Scanning cheese on cutting board

Key-chain Spectrometer Too Good to Be True?

An Israeli company has shrunk down a spectrometer to key-chain size, allowing you to check fuel quality and fat content. Kickstarter took down the page, which raised $2.7 million, causing backers to wonder if it's legit or a scam.

An Israeli company has shrunk down a spectrometer to key-chain size, allowing you to check fuel quality and fat content. Kickstarter took down the page, which raised $2.7 million, causing backers to wonder if it's legit or a scam.

In 2014, Tel Aviv-based company Consumer Physics launched a Kickstarter campaign to fund "a pocket-sized molecular sensor" called the SCiO. Point the thumb drive-sized device at an object, say a piece of cheese, press the button and the beam of near-infrared light will bounce back to your smartphone the content of cheese's character, including calories and sugar and fat content. The successful Kickstarter raised $2.7 million, and the company says units are currently being shipped to backers.

If the SCiO's technology sounds familiar, it's because it is essentially a key chain version of a portable spectrometer, something in 10 years you might pick up at a lab equipment trade show sign-in booth. The company hopes to someday install the 1-cm chip in smartphones, which makes a lot of sense.

The SCiO molecular sensor is a pocket-size spectrometer. Photo: Consumer Physics

Before any of this happens, the company needs to resolve a legal dispute that has placed its Kickstarter page in a  holding pattern. Backers are already flocking to the mySCiO Facebook page to voice concerns and demand refunds.

The company Facebook page had this to say:

There is a legal dispute in regards to using the term "SCiO" in the product name. The sensor technology is not affected in any way. We are shipping SCiOs to Kickstarter backers at the moment.

Redditt user derekdw333 posted an alleged email backers received to explain in more detail:

Dear SCiO Kickstarter Backers,

You may have learned that our Kickstarter campaign page has been temporarily removed due to an intellectual property dispute. Many thanks to those of you who reached out to us, sharing your support and interest.

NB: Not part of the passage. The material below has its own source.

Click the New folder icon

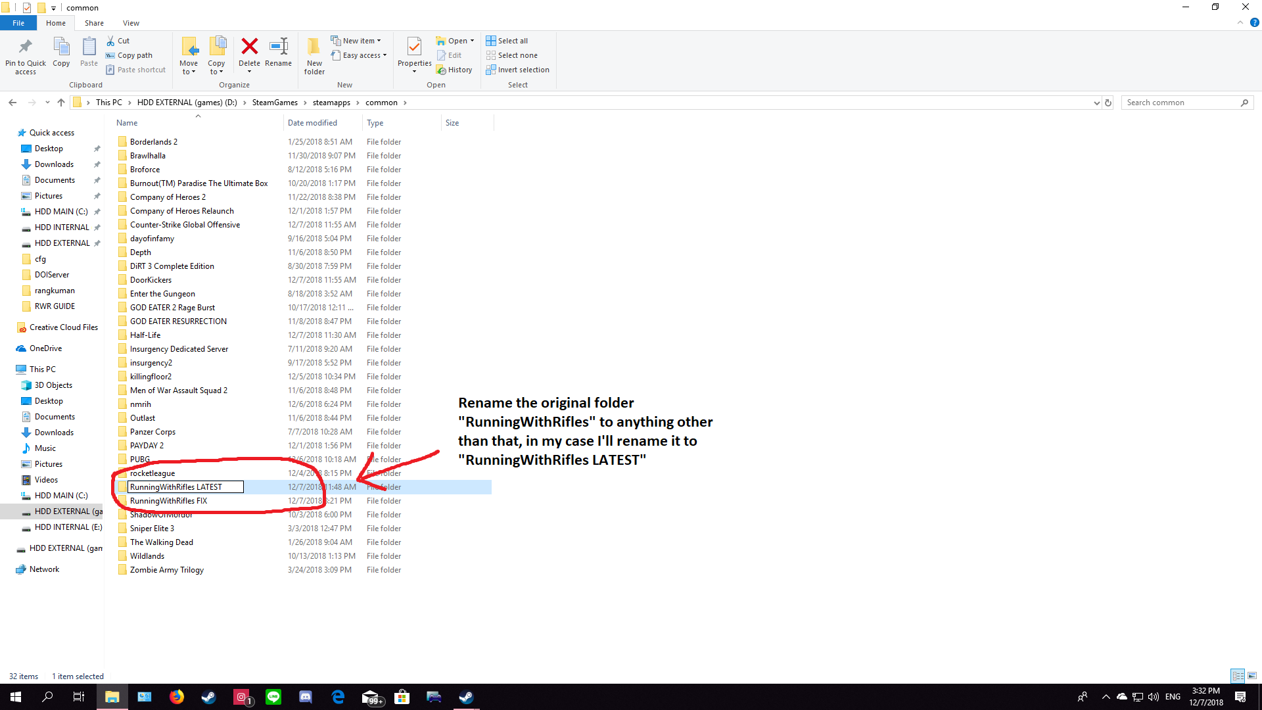point(314,47)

We want to assure all of you that this will not effect your SCiO unit, nor the shipment of units to all of our backers.

This legal dispute is not a technology IP issue. This is solely in regards to using the term "SCiO" in the product name. The sensor technology is not affected in any way. As we announced in a Backer update a few weeks ago, units of version 1.1 of the SCiO sensor are currently being packaged and shipped to Backers like you.

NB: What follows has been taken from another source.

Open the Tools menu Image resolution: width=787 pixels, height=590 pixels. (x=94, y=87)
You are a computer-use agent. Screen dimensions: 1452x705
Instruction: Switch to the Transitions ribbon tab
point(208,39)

We are already addressing the legal dispute over the name of the sensor in court and we fully believe we have every right to use the product name “SCiO.” Lots of companies use the same name without any trademark issues, e.g. Delta Airlines, Delta Faucets, and Delta Gas.

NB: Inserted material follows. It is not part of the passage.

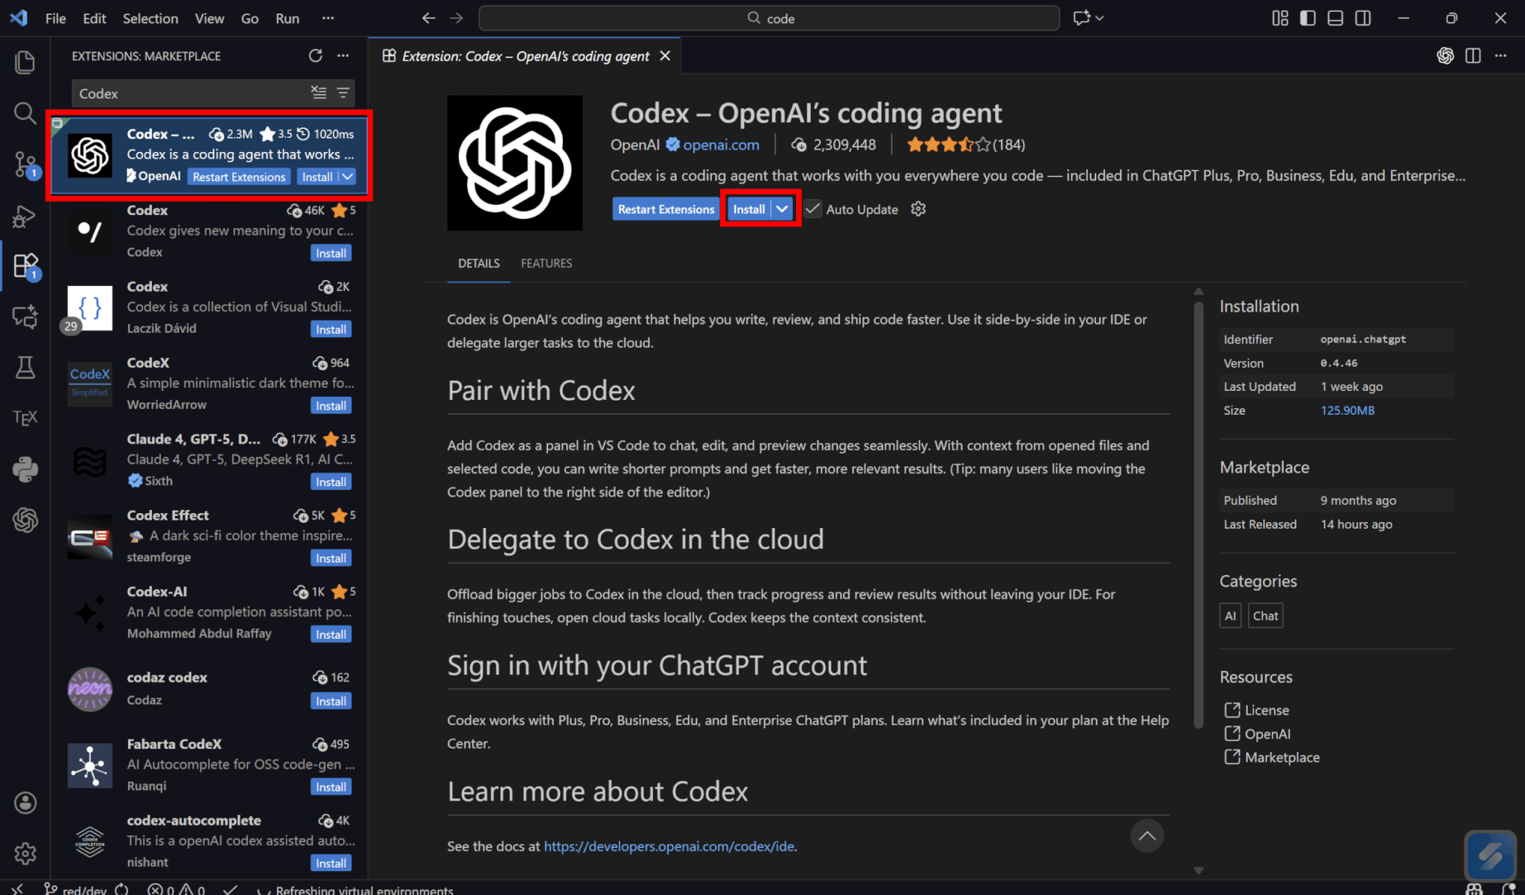
Task: Open the Testing flask icon view
Action: (x=25, y=367)
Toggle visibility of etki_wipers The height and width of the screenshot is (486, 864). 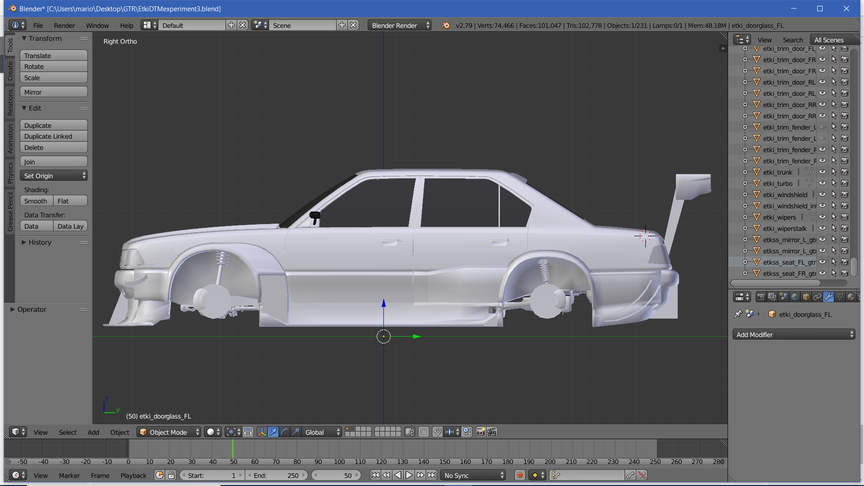click(x=822, y=217)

Hopefully Kickstarter will restore our page while the legal action proceeds so that we are not harmed by the mere assertion of a claim. We recognize your desire to keep the community discussions going on the Kickstarter page and we are grateful for your support. Unfortunately, Kickstarter will not even allow us to post updates at this time, thus we need to use a paid email service.

We appreciate your continued support and ask for patience as we work through the legal proceedings surrounding this issue.

Your SCiO units will continue to ship as per the April update.

Thank you, The Consumer Physics Team

The company boasts that the SCiO would be used to build the "first database of matter," as all scanned object info would go to the cloud. That's big talk for a prototype, as is it's claim on Facebook that it's the world's first handheld spectrometer. That's patently false, and kind of a crazy claim; there are hundreds on the market.At around $200, this would be one of the most affordable, though.

Kickstarter has already been hosted some prominent scams, such as the LUCI lucid dreaming machine that raised almost $400,000 before Kickstarter pulled the plug and refunded backers' money.

So could the device be faked in the video below, posted in 2014?

Yes, it probably could, but there's no proof that it's not real. And recently, Bloomberg reporter Ashlee Vance met with comapny founder and CEO Dror Sharon in a Tel Aviv market to test the product on tomatoes and individually wrapped cheese slices.

The SCiO scanned the cheese and came within 1% of the marked calorie content.

"This is like some Star Trek s***!," the reporter exclaims giddily.

So for now, we're also going to remain excited about this technology and the prospective applications. Dror hinted that the sensor could someday be used to read fingerprints, or analyze your bodily waste. The app for that could actually be called Star Trek S***, although they should probably check the naming rights first.